Tornando a Richard, il commiato impassibile di Bob tende
a confermare la teoria dello stupro in coma della malcapitata Audrey. Secondo quest’ipotesi,
l’incontro descritto dal dottor Hayward tra Audrey dopo l’esplosione nella
banca e Cooper posseduto da Bob, collocato cronologicamente pochi giorni dopo
la fine della seconda stagione, sarebbe culminato con una possessione carnale,
che avrebbe quindi generato Richard Horne. Stando a ciò, il comportamento del
rampollo Horne potrebbe quindi essere in parte giustificato, essendo egli
figlio del male.
Diane svela finalmente gli eventi della notte dell’ultimo
incontro con Cooper, che avevamo erroneamente collocato prima delle indagini
sull’omicidio di Laura Palmer, credendo si trattasse di una questione amorosa. Invece
la storia dimostra di avere tinte molto più oscure: si tratta di un altro stupro
per mano di Bob, stavolta subito da Diane. Accecato dalla fame di garmonbozia,
Bob avrebbe prima violentato Diane per poi condurla nel convenience store dei
taglialegna. Ma la Diane che arriva a raccontare questa storia con un pathos
incredibile si rivela essere una “Tulpa”, per dirla con le parole dell’agente
Tammy.
I casi plausibili sono due e un particolare potrebbe far
pendere l’ago della bilancia. Da un lato Bob sotto mentite spoglie avrebbe
potuto rapire Diane per condurla nel quartier generale mobile delle forze della
loggia nera, doppiarla e plagiare la mente del doppelganger per sfruttarla in
futuro. Secondo questa ipotesi Diane sarebbe stata l’originale prima dell’incontro
con Bob. Dall’altro lato, invece, Diane sarebbe potuta essere già una “Tulpa”
nel momento dello stupro e quindi Bob si sarebbe limitato a condizionare la
mente della donna fasulla con la violenza che gli è propria. Per comprendere
questa questione dobbiamo fare un passo indietro sulle modalità della loggia
nera e sulle sue possibilità. In questo stesso episodio abbiamo avuto una
conferma della procedura per la creazione di copie reali degli esseri umani: il
necessario si riduce ad un seme d’oro e ad un “pezzo” della persona che deve
essere duplicata, in questo caso specifico una ciocca di capelli. È Mike, dall’intero
della loggia ad avere la possibilità di creare una copia. Finora non abbiamo
avuto prove che questo procedimento possa essere portato a termine anche ad di
fuori della loggia nera, tanto che gli esseri ricreati con il seme d’oro, se
muniti dell’anello con il gufo, fanno ritorno nella loggia nera prima di
distruggersi.

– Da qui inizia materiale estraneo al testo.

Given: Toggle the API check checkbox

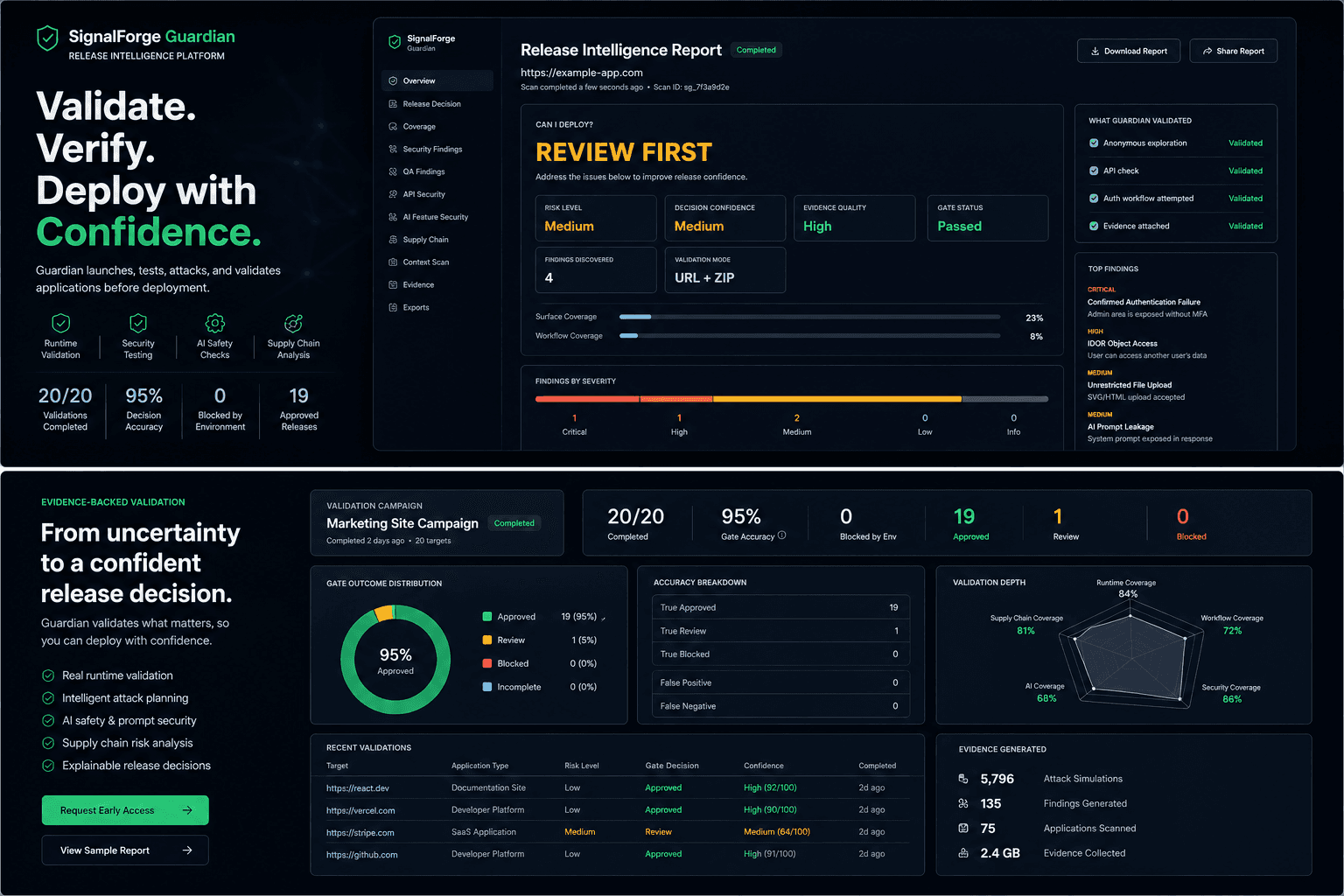Looking at the screenshot, I should (x=1094, y=171).
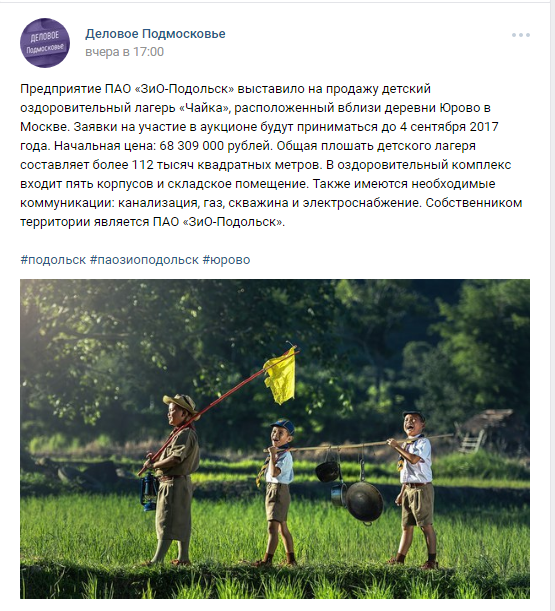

C’è un legame diretto quindi tra il processo e il luogo. Se immaginiamo
dunque che Bob non sia mai tornato nella loggia nera in questi venticinque anni
di libertà, perché si sarebbe scontrato con Mike, allora dobbiamo ammettere che
la possibilità che Diane fosse una copia prima dell’incontro con Bob si
rafforza considerevolmente.
In ogni caso abbiamo la conferma che Diane, la “Tulpa”
che abbiamo creduto reale per dieci episodi, non avesse cognizione della sua
realtà e che fosse soggiogata alla volontà di Bob. Proprio nel momento che
precede il suo ritorno nella loggia nera, sembra prendere coscienza della situazione
reale, affermando confusamente di essere “nella stazione di polizia”. Ovviamente
il riferimento è alla stazione di polizia di Twin Peaks, dove tendono a
confluire diverse storyline, ma queste parole sconnesse non fanno che gettare
altra sabbia nei nostri occhi. Chi sarebbe Diane, che possa essere connessa ad
uno dei personaggi presenti nella stazione di polizia? Magari a Naido, la donna
dagli occhi cuciti?
Audrey riesce finalmente a risolvere il suo dilemma
interiore e si dirige al Bang bang alla ricerca di Billy, ma qualcosa sembra
essere differente. una leggera sinfonia jazz ci riporta al 1990 e siamo di
nuovo incastrati in una scena a metà tra il reale e l’onirico, in pieno stile
David Lynch. Audrey balla la musica a
lei dedicata mentre tutti intorno la osservano. Sembra una scena fuori dal mondo,
fuori dal tempo, quasi irreale. E proprio quando l’incantesimo si spezza
vediamo Audrey in una camera bianca, risvegliatasi da un sogno, mentre si
specchia terrorizzata. È complicato destrutturare la scena alla ricerca di
dettagli utili, ci restano poche sfumature per ipotizzare che la donna sia in
realtà in una dimensione metafisica, dalla quale vive e rivive una vita forzata
(basti pensare all’impossibilità di muoversi liberamente in questo mondo) e
proprio la rottura di un obbligo, che in lei emerge come morale, squarcia anche il
velo di maya per svelare la finzione del dietro le quinte.
Quando è finita in
questa dimensione? Cosa resta di Audrey nel mondo reale? Potrebbe essere lo
stesso stupro di Bob ad averla rinchiusa in questa dimensione asettica e
paralizzante, o una parte di lei, quella più simile alla ragazza sfacciata
delle prime due stagioni,potrebbe essere stata rubata alla sua identità reale
per mantenerla in uno stato di dormiveglia. Il finale sarà chiarificatore.
Una settimana fa scrivevo:
“Il ritorno del vero Coop è
causa per me di una trepidazione maggiore rispetto a quella provata nell’attesa
dell’intera terza stagione”
Ebbene l’attesa non è essa stessa il piacere, perché quasi
mai una scena aveva suscitato in me emozioni così forti come quella del ritorno
di Cooper. Torna la sigla, tornano la classe, il carisma, la gentilezza, la sicurezza
di Dale Cooper. Un personaggio meraviglioso che ha fatto la storia della
televisione e al quale Lynch riserva il dovuto tributo. E la scena con Janey-E
e Sonny Jim riesce anche ad essere toccante, nel complesso delle emozioni
scatenate dal culmine di un percorso decennale. Nulla è stato lasciato al caso,
ogni personaggio sta trovando il suo scopo in questo puzzle infinito, dai
fratelli Mitchum a Bushnell. Per arrivare finalmente a scrivere la parola “fine”
che il mezzo televisivo impedì di mettere ventisei anni fa.